Escrow & Holdbacks in a Business Sale
An escrow or holdback sets aside part of the price to back the seller’s post-closing promises — the amount and release schedule decide how much protection it gives.
Last reviewed: May 26, 2026 by the BizLeaseCheck Editorial Team
General information, not legal advice.
Overview
An indemnity escrow (or holdback) sets aside part of the purchase price with a neutral agent to satisfy valid indemnification claims after closing. It is the buyer’s practical security that an indemnity is collectible.
The size, the release schedule, and whether the escrow is the buyer’s only recourse are all negotiated.
Topics to check
Escrows are often a single-digit percentage of the price, released on a schedule tied to the survival periods (for example, a portion at 12 months and the balance at 18–24 months). A buyer wants enough held long enough to cover likely claims; a seller wants a smaller escrow released sooner.
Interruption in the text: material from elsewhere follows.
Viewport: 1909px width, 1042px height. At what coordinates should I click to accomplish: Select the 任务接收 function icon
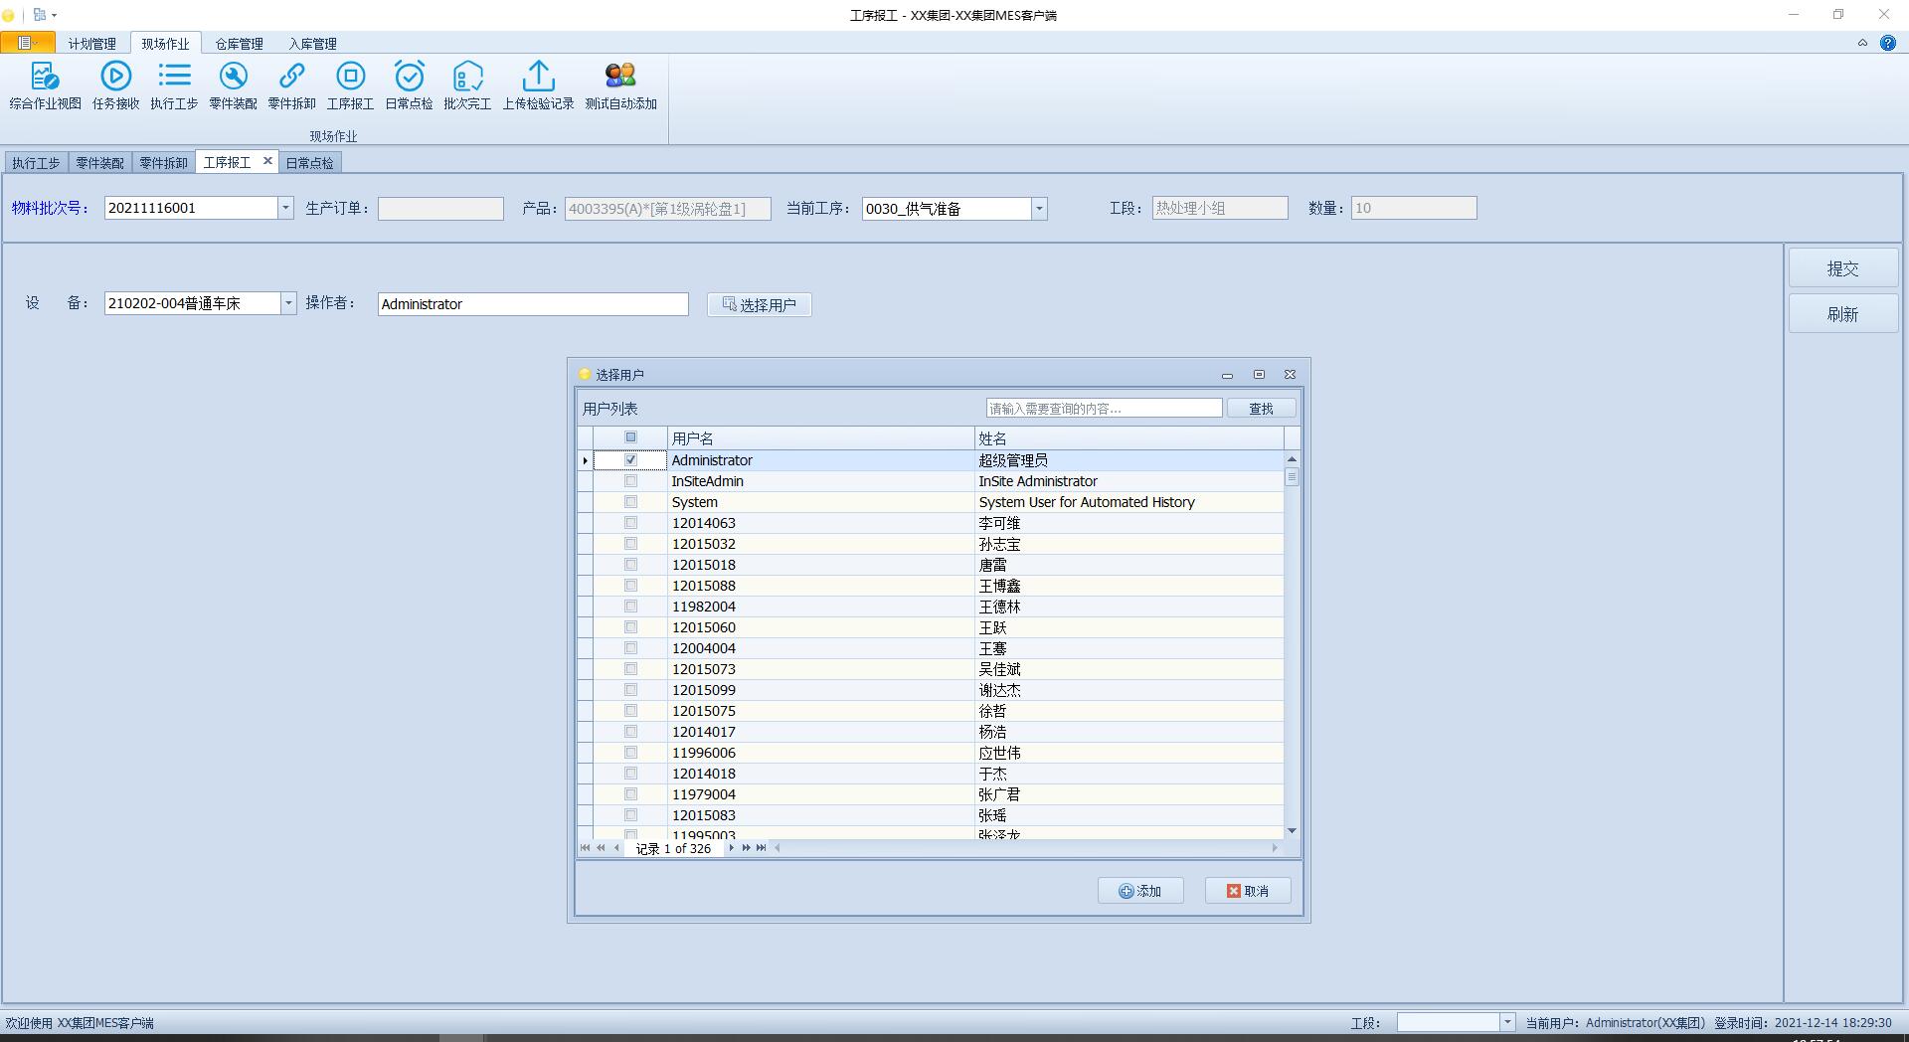click(115, 85)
Confirm what happens to amounts subject to a pending claim at a scheduled release date — they should be retained until the claim resolves.
Escrow (Cornell LII Wex)A seller may want the escrow to be the buyer’s sole source of recovery; a buyer wants the ability to recover beyond the escrow (up to the cap) for at least some claims, especially fundamental reps, fraud, and tax. The interaction with the indemnity cap should be explicit.
If RWI is in place, the escrow may be small and primarily cover the retention.
Use a neutral escrow agent with release only on joint instruction, a final claim determination, or a court order. Review who pays the escrow fees, how claims are noticed, and how disputes over release are handled.
A holdback the buyer simply retains (rather than a third-party escrow) leaves the seller relying on the buyer’s good faith and solvency.
Key takeaways
- Escrow size and release schedule should track the survival periods.
- Pending-claim amounts should be retained past a scheduled release.
- Clarify whether the escrow is the buyer’s sole recourse or a first source.
- Preserve recovery beyond the escrow for fundamental reps, fraud, and tax.
- Prefer a neutral third-party escrow over a buyer-held holdback.
Official resources
Legal-review notes
Guide confidence marker: Medium confidence.
- Escrow size, release, and recourse terms are negotiated and deal-specific.
- Confirm escrow mechanics and recourse limits with counsel and the escrow agent.
Frequently asked questions
How big is a typical M&A escrow?
It varies with deal size and risk and is negotiated; a single-digit percentage of the purchase price is common, with more held where reps or diligence raise concerns. Deals using R&W insurance often have smaller escrows.
When is the escrow released?
On a schedule tied to the survival periods — often a portion at around 12 months and the balance at 18–24 months — with amounts subject to a pending claim retained until that claim is resolved.
Is the escrow the buyer’s only recourse?
Sometimes. Sellers prefer the escrow to be the exclusive source of recovery; buyers negotiate to recover beyond it, up to the cap, for fundamental reps, fraud, and tax. The agreement should state this clearly.